Больше, чем на пятьсот, а в лучшем случае на шестьсот граммов хлеба "потянуть норму" не удавалось. Хлеб выпекался со жмыхом. Пайка походила на камень. Во время обеда маленькими черпачками выдавали "витаминное довольствие" - отвар из еловых и сосновых иголок. Но разве могло это помочь?

Многих уже одолела цинга. Настигла она и меня. Сначала на ногах обозначились лиловые пятна, очень быстро - гнойные очаги, затем открылись язвы.

Как-то после работы я нерешительно направилась в медпункт. Фельдшер обработал раны и... дал освобождение от работы.

Ни в какие законы, ни тем более в милосердие нарядчика или прораба я, разумеется, не верила. И когда утром в бараке женщины собирались на работу, от неуверенности в мало-мальские "права" было просто худо. Сердце ныряло вниз, но как освобожденная медпунктом я все-таки не поднималась.

Едва пересчитали построившиеся бригады и проверили списки заболевших, как тут же в барак прибежал нарядчик.

- А ну, быстро, - направился он ко мне. - Или помочь?

Нет-нет! Помогать было не надо! Страшась жирных рук нарядчика, которыми он стаскивал людей с нар, как могла быстро я слезла сама.

Присутствовать при отправке бригад на работу начальник КВЧ Васильев считал для себя делом обязательным. В любую погоду он, как гипсовая статуя, желтел возле вахты, проверяя, кого освободили.

Вечером фельдшер зло бормотал:

- Не дам больше освобождения. От Васильева так нагорело, что сам могу костей не собрать.

Мог и не говорить этого. И так было понятно. Такие, как Васильев, не шутили. Пообещав мстить, предпочитали все творить за спиной и уничтожать методически, со вкусом.

Буквальный смысл его угрозы "Сгною!" был уже налицо. Я с трудом передвигала ногами. Они были колодообразными, словно бы приставленными. Я загнивала.

Утром при ударе в рельсу удавалось понять: "...это лагерь... надо! Что "надо"? А-а, идти на работу". Я сползала с нар и тащилась к вахте. Кроме этих несложных задач, ничто уже не заботило. Зло имело физиономию Васильева, персонифицировалось в нем. Я без страданий утрачивала прежнее чувство реальности. С тем, что было за пределами лагеря, ничего не связывало. Я думала только о своей сестре, о ней одной. Где мыкалась моя Валечка?

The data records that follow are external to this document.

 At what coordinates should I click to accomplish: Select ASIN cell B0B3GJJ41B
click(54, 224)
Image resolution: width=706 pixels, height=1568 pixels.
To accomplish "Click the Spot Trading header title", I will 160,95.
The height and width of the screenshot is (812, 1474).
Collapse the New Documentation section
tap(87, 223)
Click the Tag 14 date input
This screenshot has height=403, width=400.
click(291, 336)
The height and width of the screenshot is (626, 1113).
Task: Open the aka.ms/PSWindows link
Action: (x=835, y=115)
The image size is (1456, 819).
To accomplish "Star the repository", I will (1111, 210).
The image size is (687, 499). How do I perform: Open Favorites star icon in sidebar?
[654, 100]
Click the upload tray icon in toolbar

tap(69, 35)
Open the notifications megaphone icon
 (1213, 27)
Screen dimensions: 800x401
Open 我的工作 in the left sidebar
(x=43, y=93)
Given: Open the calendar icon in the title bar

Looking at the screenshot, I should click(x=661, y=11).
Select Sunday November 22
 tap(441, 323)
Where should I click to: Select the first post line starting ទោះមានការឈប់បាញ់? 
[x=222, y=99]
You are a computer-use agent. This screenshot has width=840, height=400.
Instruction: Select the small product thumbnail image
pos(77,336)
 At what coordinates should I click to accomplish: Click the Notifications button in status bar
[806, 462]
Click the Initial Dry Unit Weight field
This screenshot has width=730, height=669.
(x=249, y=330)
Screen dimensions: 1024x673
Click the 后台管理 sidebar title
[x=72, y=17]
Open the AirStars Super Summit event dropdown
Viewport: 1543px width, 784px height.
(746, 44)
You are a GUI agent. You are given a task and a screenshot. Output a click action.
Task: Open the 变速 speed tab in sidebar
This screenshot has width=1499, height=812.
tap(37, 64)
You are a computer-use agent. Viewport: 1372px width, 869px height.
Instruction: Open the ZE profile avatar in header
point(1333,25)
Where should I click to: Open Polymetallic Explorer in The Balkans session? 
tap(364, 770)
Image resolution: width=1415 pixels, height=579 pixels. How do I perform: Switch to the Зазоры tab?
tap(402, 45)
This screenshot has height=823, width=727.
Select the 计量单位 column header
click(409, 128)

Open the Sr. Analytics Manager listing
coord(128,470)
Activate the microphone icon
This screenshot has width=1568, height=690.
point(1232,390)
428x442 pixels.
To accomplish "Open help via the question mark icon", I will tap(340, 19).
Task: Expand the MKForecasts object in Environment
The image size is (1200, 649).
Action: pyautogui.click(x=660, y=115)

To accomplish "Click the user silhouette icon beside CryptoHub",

Нежданно-негаданно на колонне появилось новое лицо. Врач. Петра Поликарповича Широчинского привели сюда небольшим местным этапом как "штрафника". На злосчастный "Светик", оказывается, ссылали. Отсидевший из десяти лет срока шесть, в своем почтенном возрасте сохранивший следы былой барственности, велеречивости, доктор выглядел здесь белой вороной. Тем же самым он объяснил и причину ссылки: "Одним своим видом я действовал на нервы начальнику прежней колонны". Слишком много всюду определял мотив все той же "классовой ненависти"

Обстоятельством прибытия Петра Поликарповича на колонну Судьба мне, как говорят в подобных случаях, "подложила руки".